Keepalive frequency setting. This option is only available when NAT Traversal is set to Enable or Forced. The NAT device between the VPN peers may remove the session when the VPN connection remains idle for too long.

The value represents an interval in seconds where the connection will be maintained with periodic keepalive packets. The keepalive interval must be smaller than the session lifetime value used by the NAT device.

The keepalive packet is a 138-byte ISAKMP exchange.


Dead Peer Detection

Reestablishes VPN tunnels on idle connections and cleans up dead IKE peers if required. This feature minimizes the traffic required to check if a VPN peer is available or unavailable (dead). The available options are: 

  • Disable: disable dead peer detection (DPD).
  • On Idle: triggers DPD when IPsec is idle.
  • On Demand: Passively sends DPD to reduce load on the firewall. Only triggers DPD when IPsec outbound packets are sent, but no reply is received from the peer. When there is no traffic and the last DPD-ACK has been received, IKE will not send DPDs periodically.

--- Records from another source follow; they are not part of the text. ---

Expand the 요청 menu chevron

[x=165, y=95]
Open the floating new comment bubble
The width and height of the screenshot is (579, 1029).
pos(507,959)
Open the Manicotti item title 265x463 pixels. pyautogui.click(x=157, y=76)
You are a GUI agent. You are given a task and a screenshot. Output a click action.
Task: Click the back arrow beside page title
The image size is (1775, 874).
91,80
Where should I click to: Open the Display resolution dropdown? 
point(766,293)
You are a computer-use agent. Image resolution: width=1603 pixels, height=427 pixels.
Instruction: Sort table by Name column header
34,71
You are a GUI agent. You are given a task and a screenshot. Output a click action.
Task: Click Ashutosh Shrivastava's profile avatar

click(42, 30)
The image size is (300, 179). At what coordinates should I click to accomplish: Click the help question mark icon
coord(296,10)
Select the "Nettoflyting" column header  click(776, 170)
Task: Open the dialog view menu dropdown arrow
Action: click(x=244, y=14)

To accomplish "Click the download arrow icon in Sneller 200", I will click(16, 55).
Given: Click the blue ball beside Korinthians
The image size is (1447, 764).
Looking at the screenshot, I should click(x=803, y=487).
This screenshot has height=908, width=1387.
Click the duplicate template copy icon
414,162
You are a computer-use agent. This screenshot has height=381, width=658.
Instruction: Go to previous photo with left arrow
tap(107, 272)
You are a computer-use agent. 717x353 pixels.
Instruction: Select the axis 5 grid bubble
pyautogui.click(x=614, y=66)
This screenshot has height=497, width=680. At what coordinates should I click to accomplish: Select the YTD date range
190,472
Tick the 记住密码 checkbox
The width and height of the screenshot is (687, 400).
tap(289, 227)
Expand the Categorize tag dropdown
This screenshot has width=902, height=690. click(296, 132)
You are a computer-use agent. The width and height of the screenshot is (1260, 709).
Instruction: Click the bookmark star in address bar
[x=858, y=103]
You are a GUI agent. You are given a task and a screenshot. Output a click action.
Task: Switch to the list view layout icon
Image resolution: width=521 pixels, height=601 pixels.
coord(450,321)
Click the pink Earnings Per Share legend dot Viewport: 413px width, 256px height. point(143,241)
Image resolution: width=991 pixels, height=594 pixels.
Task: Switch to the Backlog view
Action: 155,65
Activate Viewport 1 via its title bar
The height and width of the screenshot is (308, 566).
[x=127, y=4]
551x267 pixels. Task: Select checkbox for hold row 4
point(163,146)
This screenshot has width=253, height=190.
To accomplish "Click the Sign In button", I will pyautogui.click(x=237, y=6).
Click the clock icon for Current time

Notifications are received whenever a tunnel goes up or down, or to keep the tunnel connection open when no traffic is being generated inside the tunnel. For example, in scenarios where a dialup client or dynamic DNS peer connects from an IP address that changes periodically, traffic may be suspended while the IP address changes.

When Dead Peer Detection is selected, optionally specify a retry count and a retry interval using dpd-retrycount and dpd-retryinterval. See Dead peer detection.


Forward Error Correction

Enable on both ends of the tunnel to correct errors in data transmission by sending redundant data across the VPN.


Device creation

Advanced option. When enabled, a dynamic interface (network device) is created for each dialup tunnel.


Aggregate member

Advanced option. When enabled, the tunnel can be used as an aggregate member candidate.